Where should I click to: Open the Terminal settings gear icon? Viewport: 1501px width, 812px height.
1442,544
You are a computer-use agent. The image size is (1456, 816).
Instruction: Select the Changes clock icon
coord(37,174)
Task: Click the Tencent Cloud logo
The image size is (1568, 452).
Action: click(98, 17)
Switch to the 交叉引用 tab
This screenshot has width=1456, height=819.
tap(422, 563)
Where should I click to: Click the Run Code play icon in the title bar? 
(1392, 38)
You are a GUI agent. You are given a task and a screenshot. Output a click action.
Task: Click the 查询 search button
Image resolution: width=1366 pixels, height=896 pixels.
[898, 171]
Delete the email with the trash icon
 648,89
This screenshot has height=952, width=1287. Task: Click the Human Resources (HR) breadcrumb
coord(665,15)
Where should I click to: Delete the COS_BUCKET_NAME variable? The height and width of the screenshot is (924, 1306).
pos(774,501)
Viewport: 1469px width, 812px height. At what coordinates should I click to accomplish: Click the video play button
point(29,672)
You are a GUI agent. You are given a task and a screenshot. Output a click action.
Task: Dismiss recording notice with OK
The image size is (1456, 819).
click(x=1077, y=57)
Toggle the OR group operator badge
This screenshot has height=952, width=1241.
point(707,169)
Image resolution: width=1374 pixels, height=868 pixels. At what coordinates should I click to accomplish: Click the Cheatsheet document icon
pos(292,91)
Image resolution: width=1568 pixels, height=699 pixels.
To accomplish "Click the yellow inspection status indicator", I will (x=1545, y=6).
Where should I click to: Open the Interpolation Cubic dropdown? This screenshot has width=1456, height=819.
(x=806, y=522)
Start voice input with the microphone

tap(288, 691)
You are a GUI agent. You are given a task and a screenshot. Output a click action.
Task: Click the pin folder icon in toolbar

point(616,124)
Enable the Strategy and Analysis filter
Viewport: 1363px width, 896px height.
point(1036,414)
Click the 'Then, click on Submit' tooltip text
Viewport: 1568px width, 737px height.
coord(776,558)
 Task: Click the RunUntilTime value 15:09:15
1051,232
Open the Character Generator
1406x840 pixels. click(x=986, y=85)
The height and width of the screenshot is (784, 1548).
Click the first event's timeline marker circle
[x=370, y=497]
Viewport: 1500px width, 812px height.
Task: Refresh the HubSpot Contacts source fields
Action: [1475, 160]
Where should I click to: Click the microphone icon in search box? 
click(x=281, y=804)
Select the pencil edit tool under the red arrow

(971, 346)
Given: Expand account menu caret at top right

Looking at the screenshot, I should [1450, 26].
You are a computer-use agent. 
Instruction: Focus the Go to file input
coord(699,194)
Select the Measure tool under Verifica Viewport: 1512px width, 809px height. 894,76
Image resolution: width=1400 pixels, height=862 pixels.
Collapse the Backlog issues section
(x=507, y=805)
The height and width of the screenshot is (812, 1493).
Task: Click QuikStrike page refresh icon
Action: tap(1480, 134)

__TASK REQUIREMENTS__
From the first line to the last, copy the records without alteration.

__SOLUTION TO THE EXERCISE__
Where should I click to: Open the Terminal settings gear icon? Viewport: 1501px width, 812px height.
1442,544
You are a computer-use agent. The image size is (1456, 816).
Instruction: Select the Changes clock icon
coord(37,174)
Task: Click the Tencent Cloud logo
The image size is (1568, 452).
Action: click(98, 17)
Switch to the 交叉引用 tab
This screenshot has width=1456, height=819.
tap(422, 563)
Where should I click to: Click the Run Code play icon in the title bar? 
(1392, 38)
You are a GUI agent. You are given a task and a screenshot. Output a click action.
Task: Click the 查询 search button
Image resolution: width=1366 pixels, height=896 pixels.
[898, 171]
Delete the email with the trash icon
 648,89
This screenshot has height=952, width=1287. Task: Click the Human Resources (HR) breadcrumb
coord(665,15)
Where should I click to: Delete the COS_BUCKET_NAME variable? The height and width of the screenshot is (924, 1306).
pos(774,501)
Viewport: 1469px width, 812px height. At what coordinates should I click to accomplish: Click the video play button
point(29,672)
You are a GUI agent. You are given a task and a screenshot. Output a click action.
Task: Dismiss recording notice with OK
The image size is (1456, 819).
click(x=1077, y=57)
Toggle the OR group operator badge
This screenshot has height=952, width=1241.
point(707,169)
Image resolution: width=1374 pixels, height=868 pixels. At what coordinates should I click to accomplish: Click the Cheatsheet document icon
pos(292,91)
Image resolution: width=1568 pixels, height=699 pixels.
To accomplish "Click the yellow inspection status indicator", I will (x=1545, y=6).
Where should I click to: Open the Interpolation Cubic dropdown? This screenshot has width=1456, height=819.
(x=806, y=522)
Start voice input with the microphone

tap(288, 691)
You are a GUI agent. You are given a task and a screenshot. Output a click action.
Task: Click the pin folder icon in toolbar

point(616,124)
Enable the Strategy and Analysis filter
Viewport: 1363px width, 896px height.
point(1036,414)
Click the 'Then, click on Submit' tooltip text
Viewport: 1568px width, 737px height.
coord(776,558)
 Task: Click the RunUntilTime value 15:09:15
1051,232
Open the Character Generator
1406x840 pixels. click(x=986, y=85)
The height and width of the screenshot is (784, 1548).
Click the first event's timeline marker circle
[x=370, y=497]
Viewport: 1500px width, 812px height.
Task: Refresh the HubSpot Contacts source fields
Action: [1475, 160]
Where should I click to: Click the microphone icon in search box? 
click(x=281, y=804)
Select the pencil edit tool under the red arrow

(971, 346)
Given: Expand account menu caret at top right

Looking at the screenshot, I should [1450, 26].
You are a computer-use agent. 
Instruction: Focus the Go to file input
coord(699,194)
Select the Measure tool under Verifica Viewport: 1512px width, 809px height. 894,76
Image resolution: width=1400 pixels, height=862 pixels.
Collapse the Backlog issues section
(x=507, y=805)
The height and width of the screenshot is (812, 1493).
Task: Click QuikStrike page refresh icon
Action: tap(1480, 134)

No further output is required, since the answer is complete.